Si la tradition s’est fixée, il convient néanmoins de s’interroger sur la manière dont elle est aujourd’hui vivante !

En effet, aux côtés des personnages et des animaux évoqués dans la Bible (Joseph, Marie son épouse dont nous venons adorer le divin enfant, les anges et les bergers (Luc 2) puis les Rois Mages (Matthieu 2), le bœuf et l’âne (Isaïe 1, 3) ainsi que les moutons), nous retrouvons tout le microcosme social d’un village au XIXe siècle. Il est peut-être plus facile de se projeter dans la crèche quand on habite Caderousse ! Mais puisque deux époques se côtoient et se confondent presque, nous pouvons chercher, même dans notre bonne ville d’Orange, comment nous retrouver dans les personnes de

  • l’aveugle et son fils qui évoquent ces personnes âgées, seules ou infirmes, auprès de qui le fils ou la fille se dévouent sans compter…
  • le boumian et la boumiane, ‘ces inconnus qui ne sont pas de chez nous’ mais qui nous rejoignent jusqu’à la messe, parce qu’ils croient avec tous les chrétiens que Jésus est la Résurrection et la Vie. Si ces ‘voleurs de poules’ ne nous inspirent pas confiance, sachons qu’ils font confiance en Dieu et que Dieu leur fait confiance… comme à nous…
  • Vincent et Mireille, ces jeunes qui sèchent les cours et passent la journée à ‘se caler’, blottis l’un contre l’autre, dans les coins et recoins de la ville et jusque dans la cathédrale… ‘Se sont-ils enlevés’ ? Il semble plutôt qu’ils fuient puisqu’ils se retrouvent à passer la nuit dehors sans abri ? Qu’espèrent-ils ? Le bonheur dans l’amour ? Un instant d’insouciance ? Qui les aidera à se construire ? Qui leur donnera confiance ?
  • le ravi qui tient la place de ceux qui trouvent dans l’émerveillement les raisons de leur optimisme… ils embrassent la réalité quotidienne avec confiance parce qu’ils savent que « celui qui a Jésus a tout. »
  • Pistachié et sa femme Honorine, la poissonnière, ceux qui biaisent ou qui enjolivent, ceux qui ‘disent la vérité avec intensité’ et dont les paroles sont parfois légères et pas toujours charitables… mais au fond qui ne sont pas si méchants…
  • le maire et le curé dont les prises de position et les paroles sont encore et toujours... commentées…
  • le moine qui représente les priants et ceux qui passent de longues heures dans l’adoration eucharistique…
  • le tambourinaïre et la farandole, les bons vivants, les boute-en-train, ces personnes qui ont toujours un bon mot à dire ou une invitation à faire pour l’apéro ou pour un repas amical, qu’il soit associatif ou familial…

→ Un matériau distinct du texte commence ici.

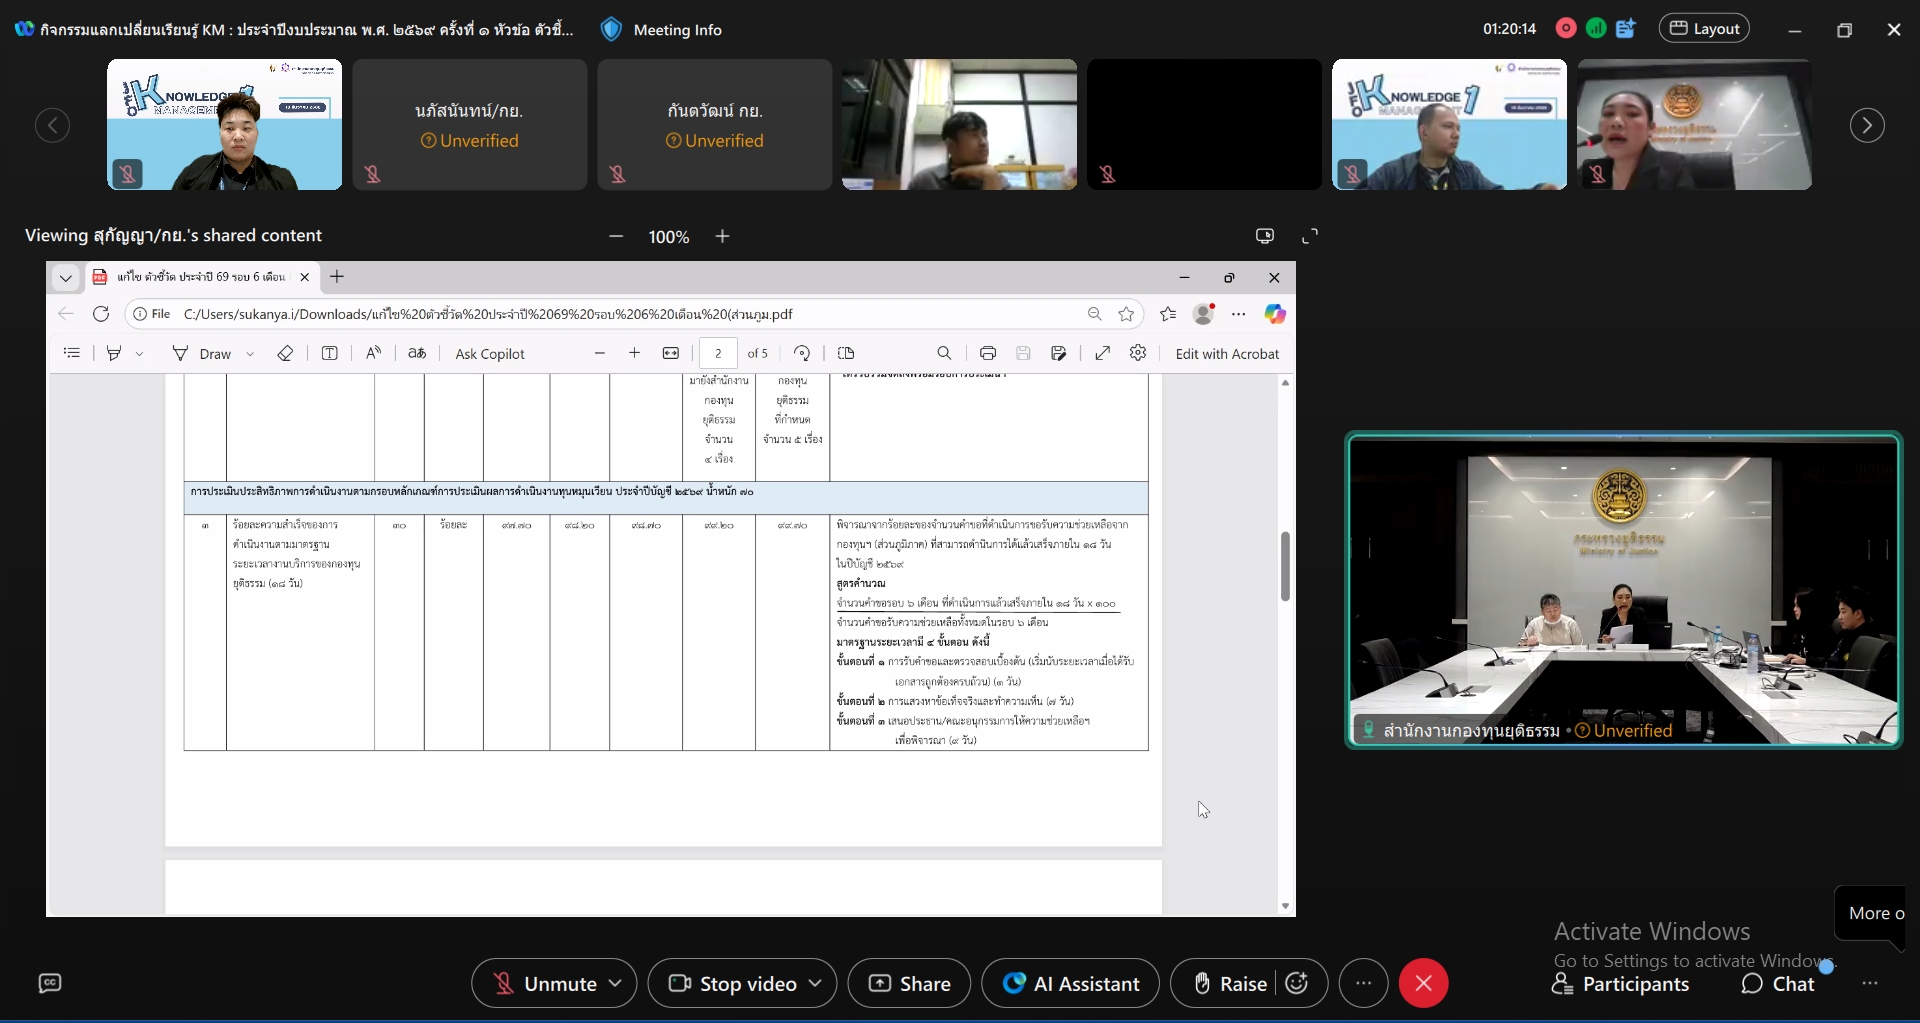Image resolution: width=1920 pixels, height=1023 pixels.
Task: Click the closed captions icon
Action: pyautogui.click(x=50, y=984)
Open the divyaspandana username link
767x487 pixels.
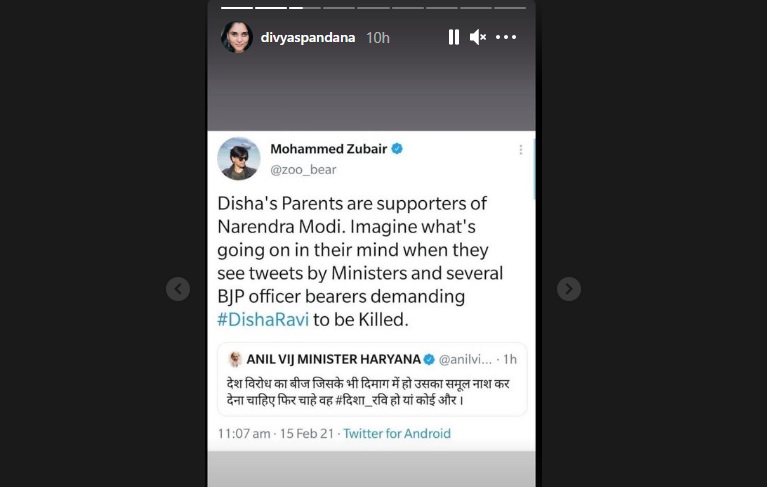coord(308,38)
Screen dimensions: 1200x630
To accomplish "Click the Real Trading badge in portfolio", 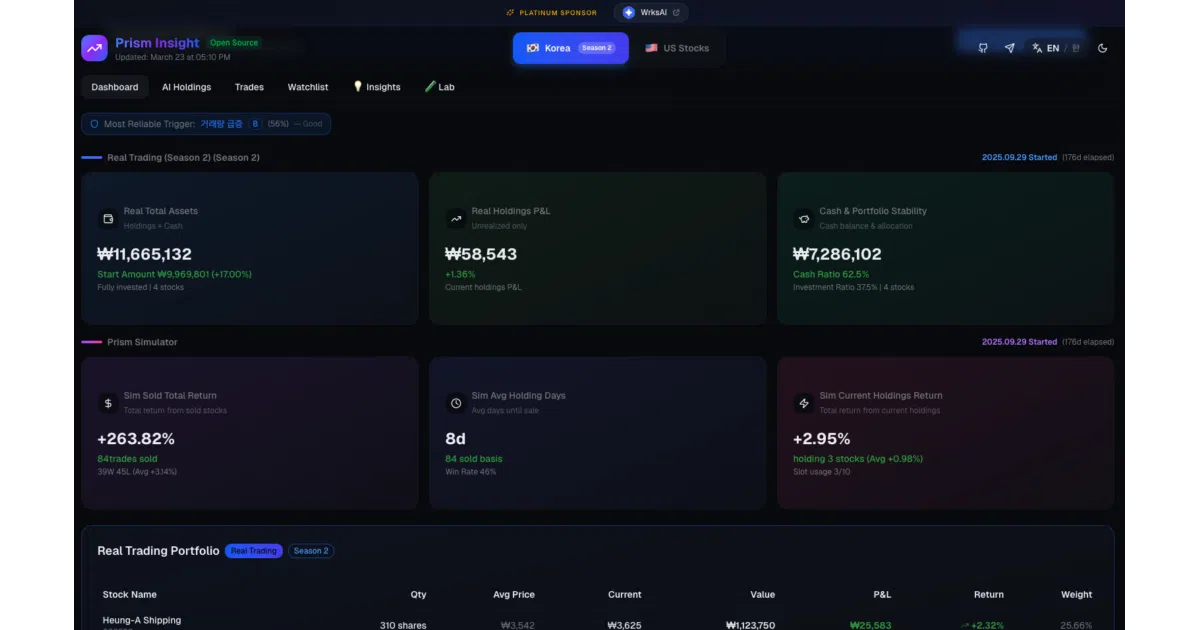I will tap(254, 551).
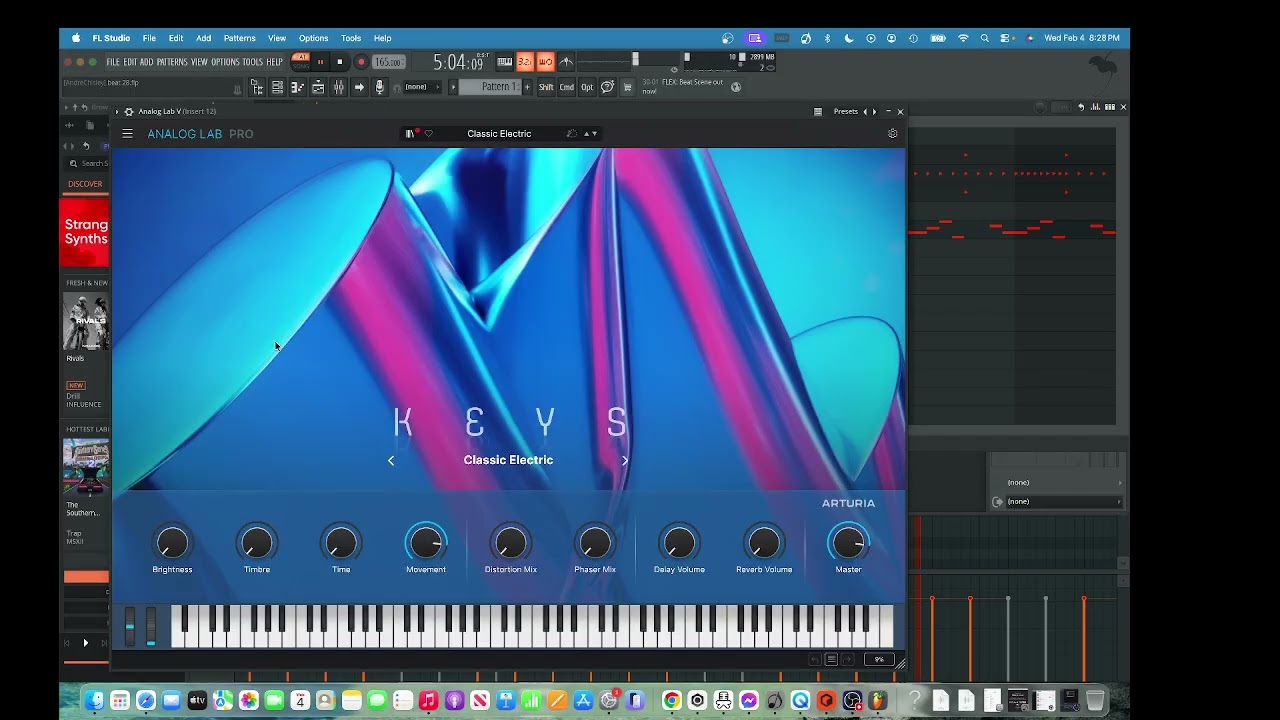Click the FL Studio record button
Screen dimensions: 1280x720
(x=361, y=62)
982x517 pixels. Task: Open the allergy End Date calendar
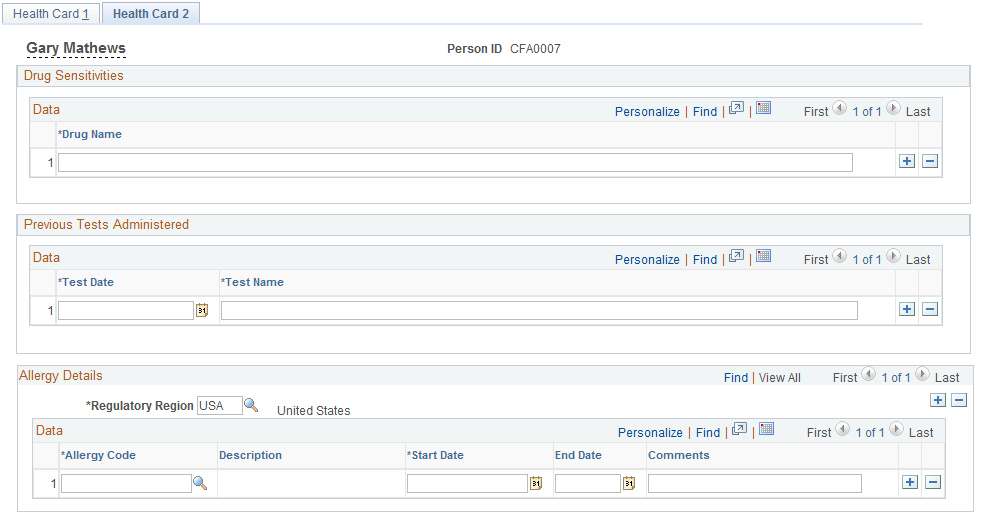(629, 483)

Faire la crèche aujourd’hui, c’est retracer l’histoire de la nativité dans notre quotidien et nous interroger sur notre place vis-à-vis de Jésus et vis-à-vis des autres santons.

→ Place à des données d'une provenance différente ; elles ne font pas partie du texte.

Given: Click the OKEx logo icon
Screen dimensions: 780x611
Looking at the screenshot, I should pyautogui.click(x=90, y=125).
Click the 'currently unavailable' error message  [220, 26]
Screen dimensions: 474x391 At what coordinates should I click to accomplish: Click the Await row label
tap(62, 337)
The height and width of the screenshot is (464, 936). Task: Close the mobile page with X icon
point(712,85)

En ce Noël 2020, puissent les santons s’animer et prendre les traits des paroissiens, c’est-à-dire de tous ceux qui poussent la porte de l’église et font le chemin de la crèche, que ce soit pour le découvrir ou le faire découvrir. Les santons s’animent dans la personne des sacristains, des organistes, des chantres, des servants d’autel, des capelines, des veilleurs, des personnes qui fleurissent ou qui font le ménage… les santons s’animent quand les bénévoles des associations préparent et distribuent de la nourriture à ceux qui sont dans la précarité, les santons s’animent quand les plus pauvres d’entre nous trouvent place dans notre assemblée. Les santons s’animent quand les résidents des maisons médicalisées ou même les prisonniers reçoivent une lettre d’un enfant de l’école… Les santons s’animent à travers les catéchistes et tous ceux qui annoncent le mystère de la foi. Les santons s’animent et sont dans la joie de Noël quand ils l’annoncent et la partagent avec force et générosité, quand ils invitent quelqu’un d’isolé à leur table… même si cela fait un 7e convive !

L’équipe des prêtres et diacre se joint à moi pour vous souhaiter un saint et joyeux Noël.